# What you should do
The following data has a line with "AGBs (388, 2098)" and a line with "[Next] (60, 2211)". Write out exactly those lines and all the lines between them.

# Information
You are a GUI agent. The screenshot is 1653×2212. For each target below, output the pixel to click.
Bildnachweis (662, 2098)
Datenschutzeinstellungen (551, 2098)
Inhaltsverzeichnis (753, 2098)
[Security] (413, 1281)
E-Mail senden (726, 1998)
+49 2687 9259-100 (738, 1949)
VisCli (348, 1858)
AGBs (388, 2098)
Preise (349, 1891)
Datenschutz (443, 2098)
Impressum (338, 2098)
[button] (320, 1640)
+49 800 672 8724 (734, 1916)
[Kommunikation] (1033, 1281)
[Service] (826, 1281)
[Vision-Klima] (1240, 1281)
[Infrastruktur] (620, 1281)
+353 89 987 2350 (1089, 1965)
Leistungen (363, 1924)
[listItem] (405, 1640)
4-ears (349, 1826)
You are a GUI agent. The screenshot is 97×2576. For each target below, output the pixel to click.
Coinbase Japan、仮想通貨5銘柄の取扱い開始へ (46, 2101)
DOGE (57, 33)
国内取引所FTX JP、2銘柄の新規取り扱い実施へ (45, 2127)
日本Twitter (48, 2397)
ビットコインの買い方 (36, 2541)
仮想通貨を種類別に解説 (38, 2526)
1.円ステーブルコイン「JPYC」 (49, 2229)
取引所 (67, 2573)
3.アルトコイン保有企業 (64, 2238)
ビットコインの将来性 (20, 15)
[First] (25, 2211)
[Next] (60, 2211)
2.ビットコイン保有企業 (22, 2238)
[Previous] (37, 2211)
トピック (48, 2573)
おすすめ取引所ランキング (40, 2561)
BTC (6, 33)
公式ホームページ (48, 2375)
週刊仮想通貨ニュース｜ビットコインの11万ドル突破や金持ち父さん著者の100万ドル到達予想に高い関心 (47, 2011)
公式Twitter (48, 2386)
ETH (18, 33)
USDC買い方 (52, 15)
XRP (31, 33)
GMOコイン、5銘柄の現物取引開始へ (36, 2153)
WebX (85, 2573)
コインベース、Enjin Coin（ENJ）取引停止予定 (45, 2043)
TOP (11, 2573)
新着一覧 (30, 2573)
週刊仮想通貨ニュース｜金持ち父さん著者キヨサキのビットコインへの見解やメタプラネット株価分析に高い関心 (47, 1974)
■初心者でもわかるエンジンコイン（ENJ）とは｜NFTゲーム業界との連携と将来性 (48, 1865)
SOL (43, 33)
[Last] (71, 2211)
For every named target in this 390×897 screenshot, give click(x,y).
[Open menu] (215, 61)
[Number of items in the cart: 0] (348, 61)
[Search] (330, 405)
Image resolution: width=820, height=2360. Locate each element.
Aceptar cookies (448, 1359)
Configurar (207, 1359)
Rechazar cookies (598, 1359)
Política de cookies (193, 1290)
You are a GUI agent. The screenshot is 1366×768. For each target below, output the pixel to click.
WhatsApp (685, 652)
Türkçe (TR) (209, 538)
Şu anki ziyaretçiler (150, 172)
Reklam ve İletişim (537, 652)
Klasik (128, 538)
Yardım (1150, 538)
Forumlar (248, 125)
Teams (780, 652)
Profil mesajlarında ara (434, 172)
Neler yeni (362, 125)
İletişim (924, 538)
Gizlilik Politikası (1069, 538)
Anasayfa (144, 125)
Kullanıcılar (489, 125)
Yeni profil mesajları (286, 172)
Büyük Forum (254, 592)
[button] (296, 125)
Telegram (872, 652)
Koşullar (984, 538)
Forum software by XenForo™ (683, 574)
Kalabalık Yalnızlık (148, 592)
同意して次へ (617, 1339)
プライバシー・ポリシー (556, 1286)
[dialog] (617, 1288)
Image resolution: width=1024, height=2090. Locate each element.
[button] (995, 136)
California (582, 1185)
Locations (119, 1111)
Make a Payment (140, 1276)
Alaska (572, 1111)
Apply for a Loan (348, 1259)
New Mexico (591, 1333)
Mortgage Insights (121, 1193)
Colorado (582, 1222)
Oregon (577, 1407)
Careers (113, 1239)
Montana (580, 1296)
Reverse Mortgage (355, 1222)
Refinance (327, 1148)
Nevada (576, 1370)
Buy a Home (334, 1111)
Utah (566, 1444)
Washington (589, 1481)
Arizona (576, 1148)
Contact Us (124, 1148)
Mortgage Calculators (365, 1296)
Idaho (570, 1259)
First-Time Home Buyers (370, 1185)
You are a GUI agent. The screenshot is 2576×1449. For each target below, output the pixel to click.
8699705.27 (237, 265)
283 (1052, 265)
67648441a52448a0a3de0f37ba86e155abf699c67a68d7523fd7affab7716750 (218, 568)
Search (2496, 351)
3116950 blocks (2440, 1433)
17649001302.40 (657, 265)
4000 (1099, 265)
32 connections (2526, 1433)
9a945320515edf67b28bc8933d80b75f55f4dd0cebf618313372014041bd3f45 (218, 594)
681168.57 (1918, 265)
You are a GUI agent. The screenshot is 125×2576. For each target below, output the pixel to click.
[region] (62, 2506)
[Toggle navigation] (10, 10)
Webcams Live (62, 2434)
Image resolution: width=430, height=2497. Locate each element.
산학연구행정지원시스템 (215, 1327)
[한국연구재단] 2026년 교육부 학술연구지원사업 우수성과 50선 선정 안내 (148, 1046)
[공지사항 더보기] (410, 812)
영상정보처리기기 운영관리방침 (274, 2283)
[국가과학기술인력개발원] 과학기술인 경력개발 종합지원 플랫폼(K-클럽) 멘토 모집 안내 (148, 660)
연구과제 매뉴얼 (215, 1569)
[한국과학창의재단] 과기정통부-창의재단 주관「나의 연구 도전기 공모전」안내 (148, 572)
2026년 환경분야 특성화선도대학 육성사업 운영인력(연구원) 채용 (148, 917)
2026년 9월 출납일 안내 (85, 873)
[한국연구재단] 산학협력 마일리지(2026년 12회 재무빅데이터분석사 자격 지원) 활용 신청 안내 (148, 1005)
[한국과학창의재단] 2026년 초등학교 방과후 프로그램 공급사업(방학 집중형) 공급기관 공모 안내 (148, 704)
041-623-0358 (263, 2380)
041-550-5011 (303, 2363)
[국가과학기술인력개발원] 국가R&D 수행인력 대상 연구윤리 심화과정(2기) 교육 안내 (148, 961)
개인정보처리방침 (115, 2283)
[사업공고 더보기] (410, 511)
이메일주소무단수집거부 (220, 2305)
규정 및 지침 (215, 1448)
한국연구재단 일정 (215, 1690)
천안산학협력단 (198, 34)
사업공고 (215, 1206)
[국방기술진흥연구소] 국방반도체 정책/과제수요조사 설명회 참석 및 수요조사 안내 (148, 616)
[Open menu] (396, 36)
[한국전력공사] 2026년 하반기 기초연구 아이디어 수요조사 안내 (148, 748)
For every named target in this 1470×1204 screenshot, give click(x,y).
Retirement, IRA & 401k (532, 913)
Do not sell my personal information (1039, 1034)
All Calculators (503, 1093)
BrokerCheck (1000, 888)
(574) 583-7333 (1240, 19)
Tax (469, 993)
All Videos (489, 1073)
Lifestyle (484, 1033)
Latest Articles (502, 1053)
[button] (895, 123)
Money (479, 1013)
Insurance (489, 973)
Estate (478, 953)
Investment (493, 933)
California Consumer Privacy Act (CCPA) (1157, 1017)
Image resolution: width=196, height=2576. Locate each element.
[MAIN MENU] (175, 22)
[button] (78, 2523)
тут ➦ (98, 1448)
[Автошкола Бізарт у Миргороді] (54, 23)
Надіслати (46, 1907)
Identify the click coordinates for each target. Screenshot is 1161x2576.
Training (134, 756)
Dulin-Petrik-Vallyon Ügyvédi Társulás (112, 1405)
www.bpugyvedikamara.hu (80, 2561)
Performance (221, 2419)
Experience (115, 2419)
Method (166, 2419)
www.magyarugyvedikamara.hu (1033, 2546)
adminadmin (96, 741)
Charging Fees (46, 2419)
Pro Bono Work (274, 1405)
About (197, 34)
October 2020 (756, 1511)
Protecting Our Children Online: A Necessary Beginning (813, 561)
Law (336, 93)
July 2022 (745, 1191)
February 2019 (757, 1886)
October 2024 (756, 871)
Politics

# Worked solution
AGBs (388, 2098)
Preise (349, 1891)
Datenschutz (443, 2098)
Impressum (338, 2098)
[button] (320, 1640)
+49 800 672 8724 (734, 1916)
[Kommunikation] (1033, 1281)
[Service] (826, 1281)
[Vision-Klima] (1240, 1281)
[Infrastruktur] (620, 1281)
+353 89 987 2350 (1089, 1965)
Leistungen (363, 1924)
[listItem] (405, 1640)
4-ears (349, 1826)
You are a GUI agent. The screenshot is 97×2576. For each target below, output the pixel to click.
Coinbase Japan、仮想通貨5銘柄の取扱い開始へ (46, 2101)
DOGE (57, 33)
国内取引所FTX JP、2銘柄の新規取り扱い実施へ (45, 2127)
日本Twitter (48, 2397)
ビットコインの買い方 (36, 2541)
仮想通貨を種類別に解説 (38, 2526)
1.円ステーブルコイン「JPYC」 (49, 2229)
取引所 (67, 2573)
3.アルトコイン保有企業 (64, 2238)
ビットコインの将来性 (20, 15)
[First] (25, 2211)
[Next] (60, 2211)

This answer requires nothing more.